**ЗАДАНИЕ 1**
Выведите часть интервью о городах от «МФ: Как сказать.» до «жизнь таким образом.» включительно.
**ЗАДАНИЕ 2**
Продолжите интервью о городах, начав сразу после его последней реплики.

**ОТРЫВОК ТЕКСТА**
============================================================

АЕ: Вы совершенно городской человек?
МФ: Как сказать. Так-то я городской человек, очень много лет живу в больших городах. Последние десять лет я вообще живу в большом городе Москве, а значит уже не просто городской человек, а городской монстр, скорее… Зато детство мое прошло на городской окраине, рядом с лесом. Мне надо, чтобы удобства, которые дает цивилизация, были под рукой. Я, конечно, могу носить воду из колодца и ходить в туалет под куст в течение десяти дней, но потом мне это надоест. Одновременно надо, чтобы мегаполис шумел где-нибудь подальше от меня, в стороне.
В Москве у меня так не получается. Но думаю, в скором времени мне удастся устроить свою жизнь таким образом.
АЕ: С каким городом у Вас самые сложные эмоциональные отношения?
МФ: У меня со всеми городами очень сложные отношения. Более сложные, чем с людьми, и более эмоциональные, пожалуй. Во-первых, надо назвать Берлин. Мы жили там в военном городке на окраине города, вокруг — частные дома с садиками, пятнадцать минут пешком до леса. Часто, сказав родителям, что иду в какой-то школьный кружок, я уходила в лес, или наоборот, садилась на трамвай и уезжала куда-то в центр: первые путешествия, о которых никто не знает. Потом меня привезли из Берлина в Одессу, которую я невзлюбила чрезвычайно. По контрасту, вероятно. Потом у меня было очень много любимых городов. Карпатский городок Ужгород, куда мне удалось сперва попасть с какой-то дурацкой экскурсией в 10-м классе, меня очаровал. Когда экскурсия закончилась, и нас на четыре часа до поезда отпустили гулять, я гуляла, распахнув глаза и сердце. Маленький такой, пряничный, абсолютно европейский городочек. В разгар советской власти вся эта неземная красота меня потрясла. Кофейни опять же…
В Одессе в то время были три известных мне кофейни. В одной был очень хороший кофе, но его пили стоя. Грязная полуподвальная забегаловка, зато самое тусовочное место в городе, известное старым одесситам под именем «Зося». Еще был шикарный по тем временам бар «Красный» при гостинице для иностранных туристов. И был молодежный клуб «Айвенго». Там подавали превосходный кофе в кофейнике, дивные алкогольные коктейли по рублю за порцию, но «Айвенго» только пару раз в неделю работал как кафе. Остальное время там проходили какие-то дурацкие комсомольские мероприятия…
А тут вдруг Ужгород — такой маленький, провинциальный, но при этом красивый. Вся эта кофеюшная жизнь бурлит… Абсолютно нормальная тихая европейская жизнь, которая для человека, выросшего в Советском Союзе, была настоящей сказкой. Я в Ужгород потом много раз возвращалась всеми возможными способами, вплоть до автостопа. Было любимое мероприятие — выйти с кем-то на трассу, остановить машину, доехать автостопом до Ужгорода, выпить кофе и вернуться после этого домой…
АЕ: А Петербург?

============================================================

**ДАННЫЕ**
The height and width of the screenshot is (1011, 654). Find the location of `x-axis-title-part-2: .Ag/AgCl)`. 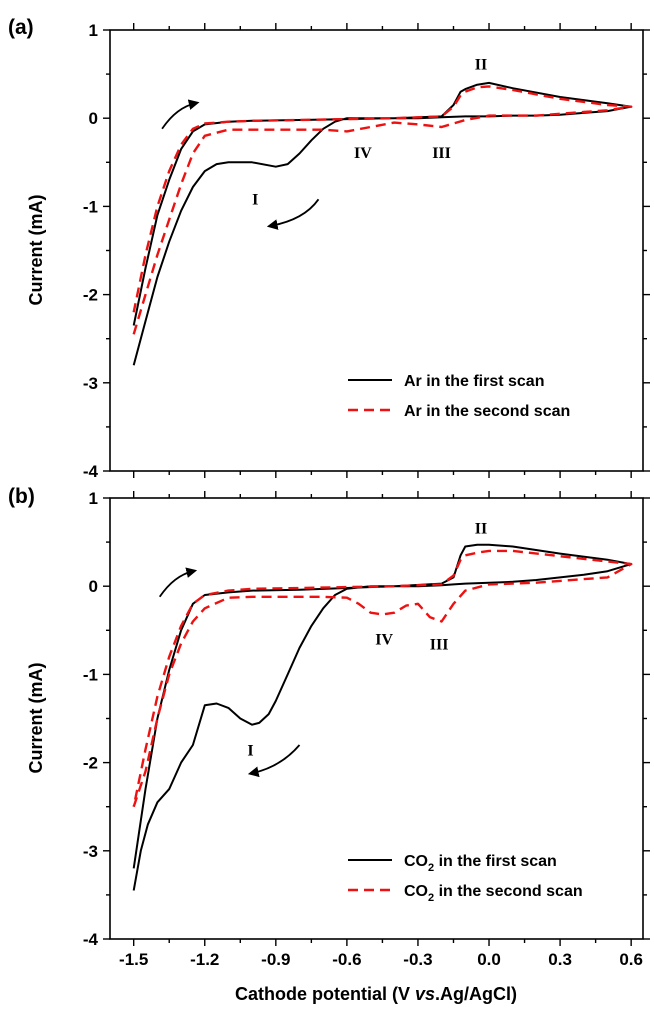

============================================================

**ПИСЬМЕННЫЙ ОТВЕТ 1**
МФ: Как сказать. Так-то я городской человек, очень много лет живу в больших городах. Последние десять лет я вообще живу в большом городе Москве, а значит уже не просто городской человек, а городской монстр, скорее… Зато детство мое прошло на городской окраине, рядом с лесом. Мне надо, чтобы удобства, которые дает цивилизация, были под рукой. Я, конечно, могу носить воду из колодца и ходить в туалет под куст в течение десяти дней, но потом мне это надоест. Одновременно надо, чтобы мегаполис шумел где-нибудь подальше от меня, в стороне.
В Москве у меня так не получается. Но думаю, в скором времени мне удастся устроить свою жизнь таким образом.

**ПИСЬМЕННЫЙ ОТВЕТ 2**
МФ: Я знаю Петербург фрагментами. Хорошо — центр, набережную Мойки, где довелось пожить, когда летом 1994 года у нас с Игорем Степиным была выставка в Русском музее. Нас поселили в совершенно омерзительной гостинице. Отвратительнее жилья не было в моей жизни: глухие узкие комнаты-пеналы, под самой крышей, с одним туалетом и одним краном с холодной водой на всех — гостиница Ленинградского союза художников. Лето 94-го года, как говорили потом, было самым жарким за всю историю города. Кроме прочего, нам велели возвращаться домой к полуночи. Гостиница была на верхнем этаже, а вход — через подъезд внизу. Здание боялись оставлять на ночь открытым. Поэтому мы каждый раз в половине двенадцатого начинали решать: то ли мы не ночуем в этот раз дома, а ночуем не пойми где, то ли надо возвращаться.
АЕ: То есть идиллических прогулок в белые ночи не было?
МФ: Ночи-то были белые. Поэтому город не успевал остыть, и было очень жарко. Из-за этого неприятного опыта я очень долго не любила Петербург, но помирилась с ним через несколько лет.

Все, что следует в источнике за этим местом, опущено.